[Try it] The expected copy holds every entry exactly and none of the pictures.

[Data for the task]

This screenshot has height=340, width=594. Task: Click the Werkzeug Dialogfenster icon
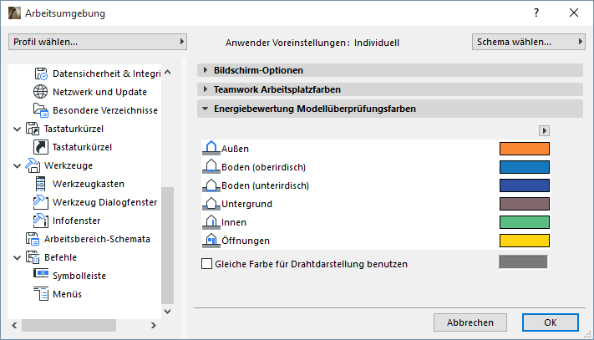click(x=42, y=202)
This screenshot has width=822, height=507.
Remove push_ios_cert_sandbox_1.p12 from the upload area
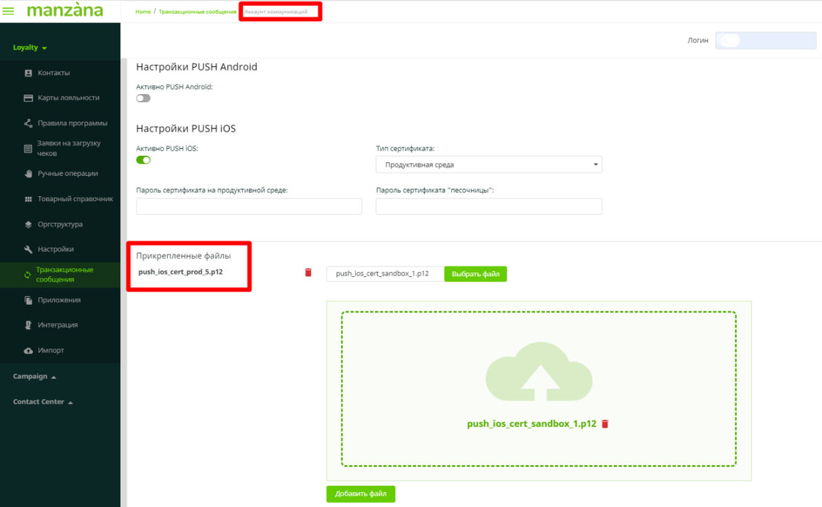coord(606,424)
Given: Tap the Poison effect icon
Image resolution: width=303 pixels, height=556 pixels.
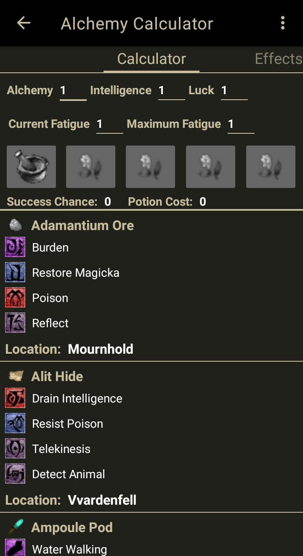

[Worked solution]
This screenshot has height=340, width=594. Task: Click the Werkzeug Dialogfenster icon
click(x=42, y=202)
This screenshot has width=822, height=507.
Remove push_ios_cert_sandbox_1.p12 from the upload area
coord(606,424)
Given: Tap the Poison effect icon
Image resolution: width=303 pixels, height=556 pixels.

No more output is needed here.